While with vectorized instructions I see:

$ GLIBC_TUNABLES=glibc.cpu.x86_rep_movsb_threshold=1000000 ./testrun.sh ./memcpy_loop -t mmap -f memcpy -b 2113 -p 100000 -D 0
124.183 GB/s

$ GLIBC_TUNABLES=glibc.cpu.x86_rep_movsb_threshold=1000000 ./testrun.sh ./memcpy_loop -t mmap -f memcpy -b 2113 -p 100000 -D 0 `seq -s' ' 0 2 23`
773.696 GB/s

$ GLIBC_TUNABLES=glibc.cpu.x86_rep_movsb_threshold=1000000 ./testrun.sh ./memcpy_loop -t mmap -f memcpy -b 2113 -p 100000 -D 0 `seq -s' ' 0 23`
1413.02 GB/s

$ GLIBC_TUNABLES=glibc.cpu.x86_rep_movsb_threshold=1000000 ./testrun.sh ./memcpy_loop -t mmap -f memcpy -b 524287 -p 100000 -D 0
58.3212 GB/s

$ GLIBC_TUNABLES=glibc.cpu.x86_rep_movsb_threshold=1000000 ./testrun.sh ./memcpy_loop -t mmap -f memcpy -b 524287 -p 100000 -D 0 `seq -s' ' 0 2 23`
322.583 GB/s

$ GLIBC_TUNABLES=glibc.cpu.x86_rep_movsb_threshold=1000000 ./testrun.sh ./memcpy_loop -t mmap -f memcpy -b 524287 -p 100000 -D 0 `seq -s' ' 0 23`
506.116 GB/s

$ GLIBC_TUNABLES=glibc.cpu.x86_rep_movsb_threshold=1000000 ./testrun.sh ./memcpy_loop -t mmap -f memcpy -b 2113 -p 100000 -D 15
121.872 GB/s

$ GLIBC_TUNABLES=glibc.cpu.x86_rep_movsb_threshold=1000000 ./testrun.sh ./memcpy_loop -t mmap -f memcpy -b 2113 -p 100000 -D 15 `seq -s' ' 0 2 23`
717.717 GB/s

$ GLIBC_TUNABLES=glibc.cpu.x86_rep_movsb_threshold=1000000 ./testrun.sh ./memcpy_loop -t mmap -f memcpy -b 2113 -p 100000 -D 15 `seq -s' ' 0 23`
1318.17 GB/s

$ GLIBC_TUNABLES=glibc.cpu.x86_rep_movsb_threshold=1000000 ./testrun.sh ./memcpy_loop -t mmap -f memcpy -b 524287 -p 100000 -D 15
58.5352 GB/s

$ GLIBC_TUNABLES=glibc.cpu.x86_rep_movsb_threshold...
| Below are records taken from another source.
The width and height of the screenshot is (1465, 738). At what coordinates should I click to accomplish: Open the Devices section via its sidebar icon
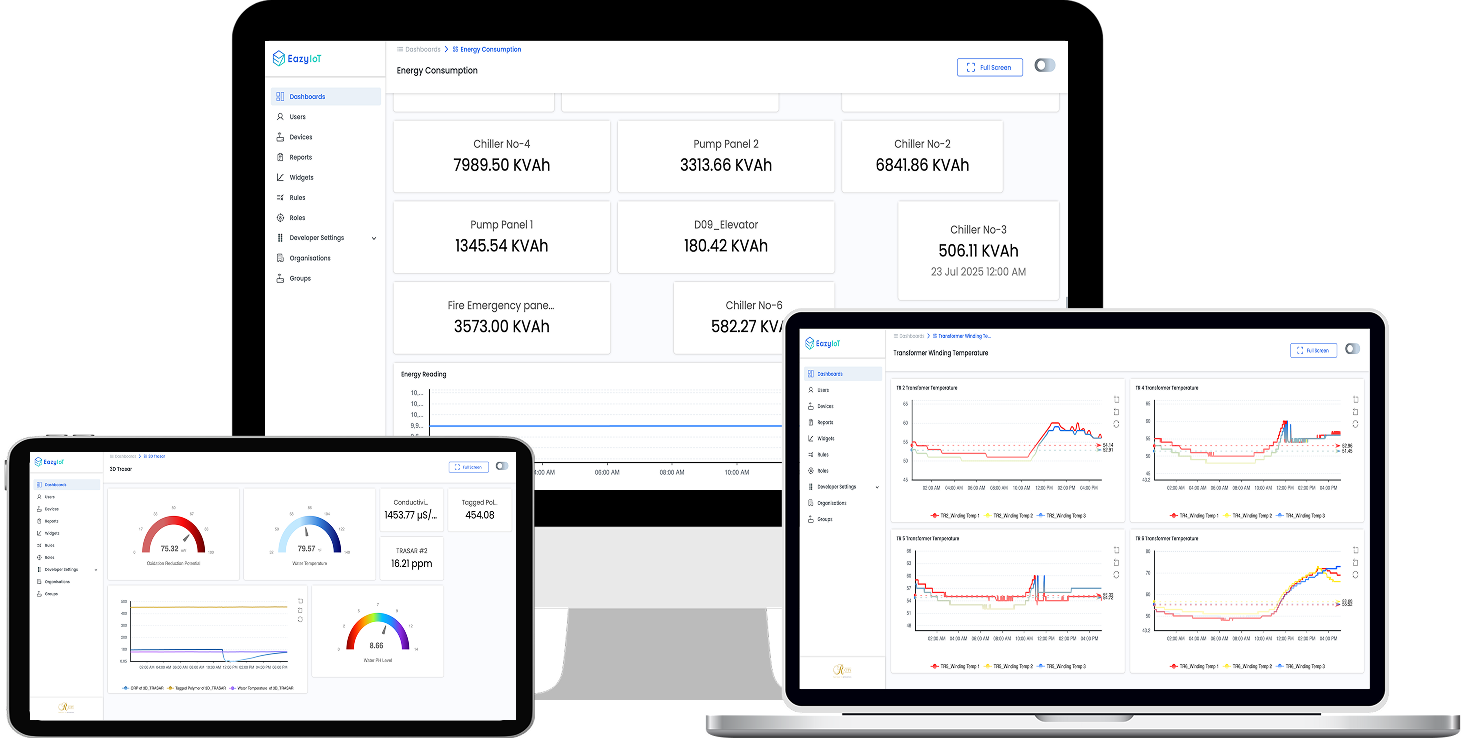coord(280,136)
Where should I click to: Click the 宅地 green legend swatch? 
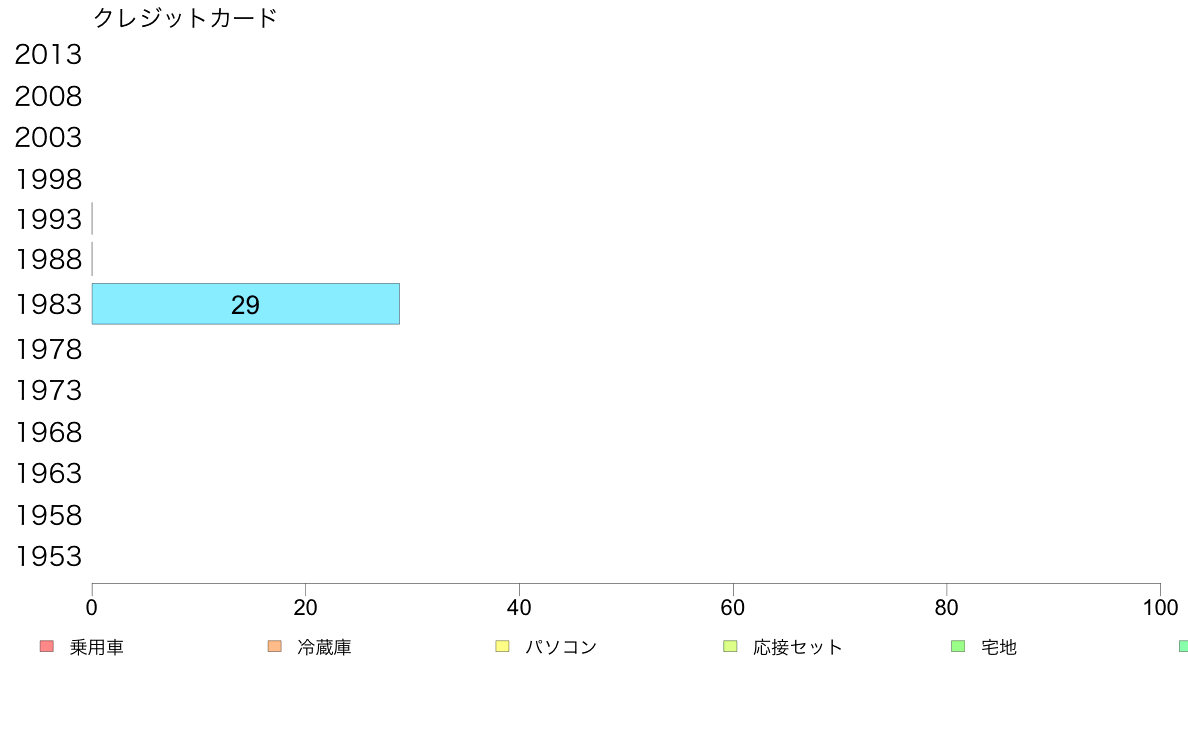(958, 646)
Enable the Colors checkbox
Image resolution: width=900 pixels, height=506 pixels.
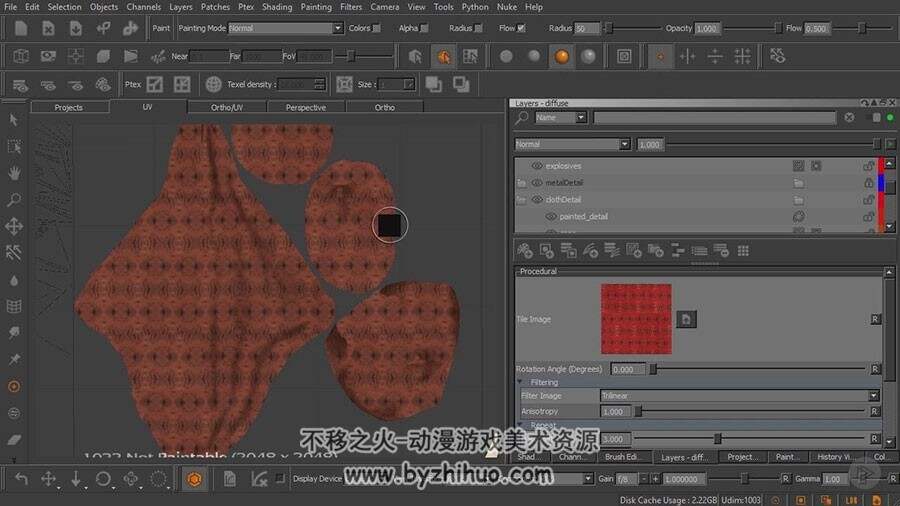pyautogui.click(x=377, y=28)
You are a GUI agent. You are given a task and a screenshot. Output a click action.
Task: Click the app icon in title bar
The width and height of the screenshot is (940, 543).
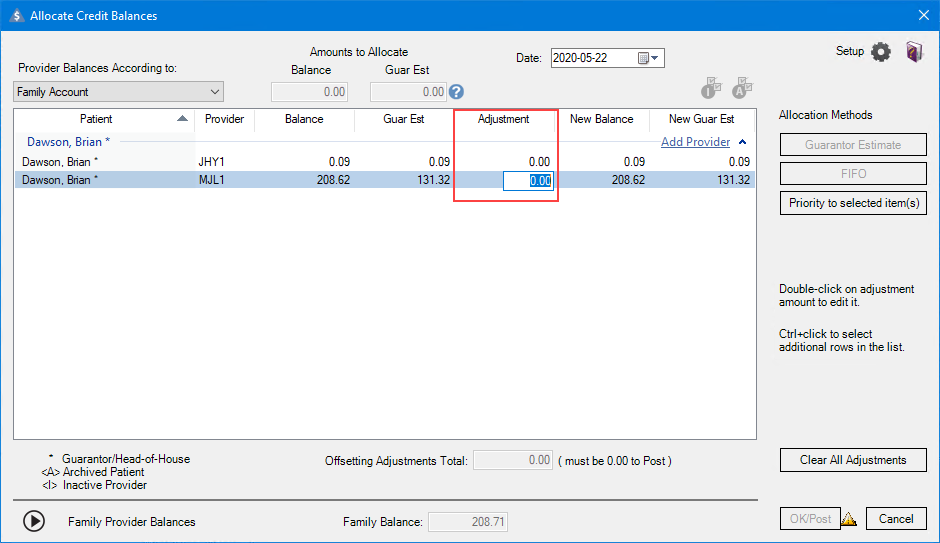tap(14, 15)
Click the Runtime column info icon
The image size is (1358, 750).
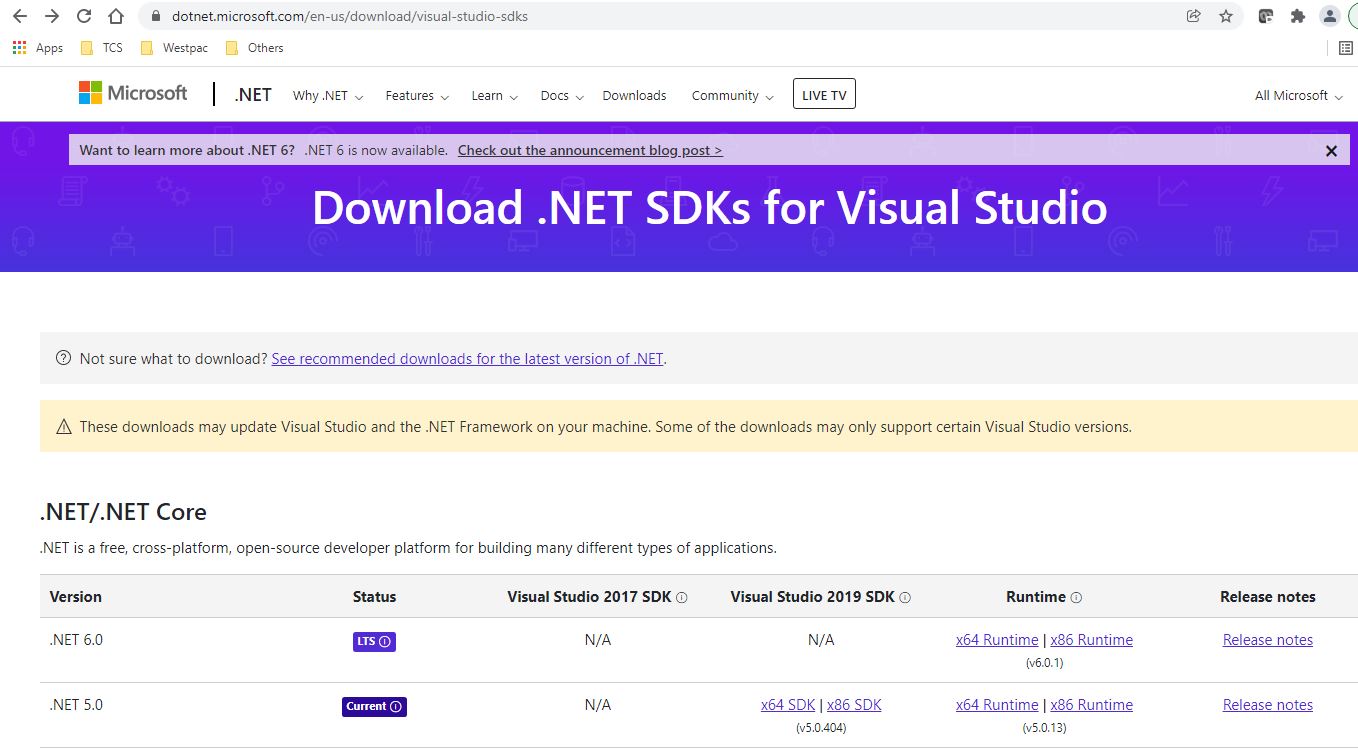(1077, 598)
I have access to a Zen3 code (5900X) and I can confirm that using REP MOVSB seems to be always worse than vector instructions.  ERMS is used for sizes between 2112 (rep_movsb_threshold) and 524288 (rep_movsb_stop_threshold or the L2 size for Zen3) and the '-S 0 -D 1' performance really seems to be a microcode since I don't see similar performance difference with other alignments.